-------- Given records
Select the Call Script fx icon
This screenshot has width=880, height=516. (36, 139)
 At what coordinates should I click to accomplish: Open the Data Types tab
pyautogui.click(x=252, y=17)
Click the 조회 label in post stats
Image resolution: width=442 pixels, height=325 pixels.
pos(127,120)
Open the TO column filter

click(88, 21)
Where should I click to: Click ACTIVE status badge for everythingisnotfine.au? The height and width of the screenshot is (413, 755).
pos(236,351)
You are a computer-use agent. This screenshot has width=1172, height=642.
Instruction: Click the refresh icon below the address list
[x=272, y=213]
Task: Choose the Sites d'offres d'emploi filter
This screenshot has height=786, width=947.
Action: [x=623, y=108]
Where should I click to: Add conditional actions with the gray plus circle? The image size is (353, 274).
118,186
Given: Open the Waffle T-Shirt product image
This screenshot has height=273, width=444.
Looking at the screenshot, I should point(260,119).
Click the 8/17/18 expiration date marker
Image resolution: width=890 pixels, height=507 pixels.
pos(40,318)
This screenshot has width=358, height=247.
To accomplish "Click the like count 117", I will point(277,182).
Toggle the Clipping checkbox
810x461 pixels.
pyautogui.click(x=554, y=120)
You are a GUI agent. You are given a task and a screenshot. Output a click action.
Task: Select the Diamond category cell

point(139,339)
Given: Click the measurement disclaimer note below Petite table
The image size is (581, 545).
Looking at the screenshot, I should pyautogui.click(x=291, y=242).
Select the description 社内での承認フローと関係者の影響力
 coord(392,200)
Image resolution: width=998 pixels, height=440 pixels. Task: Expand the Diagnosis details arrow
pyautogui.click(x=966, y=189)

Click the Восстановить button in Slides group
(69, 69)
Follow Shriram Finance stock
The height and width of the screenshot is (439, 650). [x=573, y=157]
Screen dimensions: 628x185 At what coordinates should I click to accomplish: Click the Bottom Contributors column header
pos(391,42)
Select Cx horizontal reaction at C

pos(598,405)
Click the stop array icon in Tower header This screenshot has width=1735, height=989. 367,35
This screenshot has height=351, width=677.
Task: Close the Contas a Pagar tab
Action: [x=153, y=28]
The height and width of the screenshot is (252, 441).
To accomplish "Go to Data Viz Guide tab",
----------------
Task details:
Only the lines that contain the string "agent" are to be copied from the records.

Result of the exercise:
You are a computer-use agent. This screenshot has width=1172, height=642.
You are a GUI agent. You are given a task and a screenshot. Output a click action.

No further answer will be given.